To try to be a better person, a better student and most importantly not cry down the phone to my poor boyfriend who had to listen to my pathetic whimpers every night. I became encased in feelings of guilt that I could ever be so selfish, and that, well, I was just a limp wet blanket. I was a soggy day of spoilt chips with too much salt.
I needed to man up, as all of this was my fault. Of course I wouldn’t enjoy uni if I spent all of my time sitting inside on my own thinking about how much I wasn’t enjoying myself! So I stood at window and looked out for a while. The sea lay in wait, colder now – greyer. I stood at the door, hand grasping the handle, ready to go. Ready to go out into that world and find something for myself, something that would make me happy again. But I just couldn’t open the door. It seemed there was a vacuum on the other side, and I pushed and pushed but it would not budge. I gave up. I went back upstairs and fired the games console back up again. This will be my substitute for real life for three years now. I couldn’t open the door. I deserve to stay up here.
5: Depression
Need I say more?
6: Acceptance
The video games grew tiresome. My thumbs were stiff and my eyes were square. I think that was why the people around me had begun, somehow, to pixelate.
Every night the texts came in from the few friends I’d managed to accumulate and mostly, I ignored them. Stay inside. Stay inside the cave. The boring, sterile, boxlike cave which was driving me mad…
I had to go out. Reluctantly I donned my furry jacket, got a tenner from the bank and trudged in holey boots to meet the folk who were desperate to drag me out. I’m lucky that they didn’t give up on me really. It was a good night. Not reminiscent of the nights I’d lost, the times with my best friends in my hometown where I knew the ropes, I knew the scenes, I had my foundations. But here I still achieved some form of foundationless fun; I had enough fun to think that maybe, just maybe, I’d be okay.
7: Hope
Thumbing through the pages of all the raw emotion which had consumed me over the last few months, I thought to myself about what it is that makes me the most happy. My love, of course. The love which I find in my friends and my family and my boyfriend. I bought myself a little pot of tete-a-tete daffodils: my favourite flower.
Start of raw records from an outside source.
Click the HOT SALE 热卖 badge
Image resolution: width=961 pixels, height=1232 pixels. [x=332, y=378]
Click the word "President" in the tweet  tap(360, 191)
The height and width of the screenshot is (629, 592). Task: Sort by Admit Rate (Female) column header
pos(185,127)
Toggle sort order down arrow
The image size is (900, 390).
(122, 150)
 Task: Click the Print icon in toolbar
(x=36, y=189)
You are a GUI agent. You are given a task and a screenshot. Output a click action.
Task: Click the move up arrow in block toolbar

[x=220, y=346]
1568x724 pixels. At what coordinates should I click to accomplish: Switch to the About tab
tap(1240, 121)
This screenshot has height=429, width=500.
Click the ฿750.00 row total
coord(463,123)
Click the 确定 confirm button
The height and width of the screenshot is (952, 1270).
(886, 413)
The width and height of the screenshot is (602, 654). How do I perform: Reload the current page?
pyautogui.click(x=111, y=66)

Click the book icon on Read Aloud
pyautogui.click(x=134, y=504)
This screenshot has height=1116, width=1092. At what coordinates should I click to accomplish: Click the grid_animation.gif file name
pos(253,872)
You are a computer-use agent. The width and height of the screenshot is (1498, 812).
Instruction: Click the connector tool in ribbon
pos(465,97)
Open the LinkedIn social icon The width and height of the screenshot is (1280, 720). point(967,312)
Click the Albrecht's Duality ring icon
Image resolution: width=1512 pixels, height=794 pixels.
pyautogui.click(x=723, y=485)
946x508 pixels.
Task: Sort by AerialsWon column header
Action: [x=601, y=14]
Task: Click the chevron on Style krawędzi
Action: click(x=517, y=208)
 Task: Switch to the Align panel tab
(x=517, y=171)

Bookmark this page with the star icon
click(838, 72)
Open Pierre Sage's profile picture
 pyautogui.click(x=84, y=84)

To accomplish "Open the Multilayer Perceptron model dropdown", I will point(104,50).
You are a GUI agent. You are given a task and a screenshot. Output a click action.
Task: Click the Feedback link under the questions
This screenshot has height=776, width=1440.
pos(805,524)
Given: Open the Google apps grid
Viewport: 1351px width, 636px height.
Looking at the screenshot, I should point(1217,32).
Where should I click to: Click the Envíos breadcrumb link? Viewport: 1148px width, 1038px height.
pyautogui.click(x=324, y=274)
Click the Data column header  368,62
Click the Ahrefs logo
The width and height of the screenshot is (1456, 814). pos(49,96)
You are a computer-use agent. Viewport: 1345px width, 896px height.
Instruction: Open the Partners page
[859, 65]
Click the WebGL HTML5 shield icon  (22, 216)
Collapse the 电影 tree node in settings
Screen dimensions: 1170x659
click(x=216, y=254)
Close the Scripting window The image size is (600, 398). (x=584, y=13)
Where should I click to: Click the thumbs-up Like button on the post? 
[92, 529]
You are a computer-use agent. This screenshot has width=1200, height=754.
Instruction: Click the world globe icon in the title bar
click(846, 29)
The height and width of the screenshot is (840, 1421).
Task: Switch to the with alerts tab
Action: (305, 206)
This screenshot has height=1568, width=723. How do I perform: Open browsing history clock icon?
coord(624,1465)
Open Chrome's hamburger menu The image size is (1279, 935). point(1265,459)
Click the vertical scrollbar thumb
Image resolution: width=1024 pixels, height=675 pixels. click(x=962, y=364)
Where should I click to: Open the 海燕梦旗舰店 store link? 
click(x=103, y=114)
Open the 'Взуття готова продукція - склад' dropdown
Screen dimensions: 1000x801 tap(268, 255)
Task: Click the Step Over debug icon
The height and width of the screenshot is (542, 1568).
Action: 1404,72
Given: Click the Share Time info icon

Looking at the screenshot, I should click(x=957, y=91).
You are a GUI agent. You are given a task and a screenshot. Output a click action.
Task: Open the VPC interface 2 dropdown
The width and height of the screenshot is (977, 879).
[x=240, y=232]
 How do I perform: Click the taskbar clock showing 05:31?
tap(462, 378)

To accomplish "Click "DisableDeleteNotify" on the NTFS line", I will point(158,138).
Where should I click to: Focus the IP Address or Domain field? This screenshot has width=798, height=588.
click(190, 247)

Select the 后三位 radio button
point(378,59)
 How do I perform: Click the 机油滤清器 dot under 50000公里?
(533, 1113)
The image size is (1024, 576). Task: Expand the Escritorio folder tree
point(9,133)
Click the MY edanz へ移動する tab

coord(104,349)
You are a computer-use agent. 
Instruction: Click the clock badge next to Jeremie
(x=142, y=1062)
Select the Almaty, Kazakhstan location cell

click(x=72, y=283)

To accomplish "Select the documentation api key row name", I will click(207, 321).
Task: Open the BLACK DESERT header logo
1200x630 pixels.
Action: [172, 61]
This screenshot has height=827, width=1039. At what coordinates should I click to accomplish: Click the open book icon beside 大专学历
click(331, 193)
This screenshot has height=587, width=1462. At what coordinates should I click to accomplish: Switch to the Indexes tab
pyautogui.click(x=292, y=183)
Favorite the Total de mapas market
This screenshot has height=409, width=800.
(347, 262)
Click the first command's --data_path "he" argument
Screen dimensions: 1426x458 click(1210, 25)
‘Daffy-Down-Dilly has come to town, in a yellow petticoat and a green gown.’
I love them because they lie there under the dirt, brown and dormant in the snow of the harshest winter, asleep, waiting. So patient are these dingy bulbs, but I know that the patience pays off. In comes the spring, the melting of the frozen soil, the breaking of the sun. And just as that sun strengthens, warming the faces that never thought they’d be warm again, they erupt into golden smiles.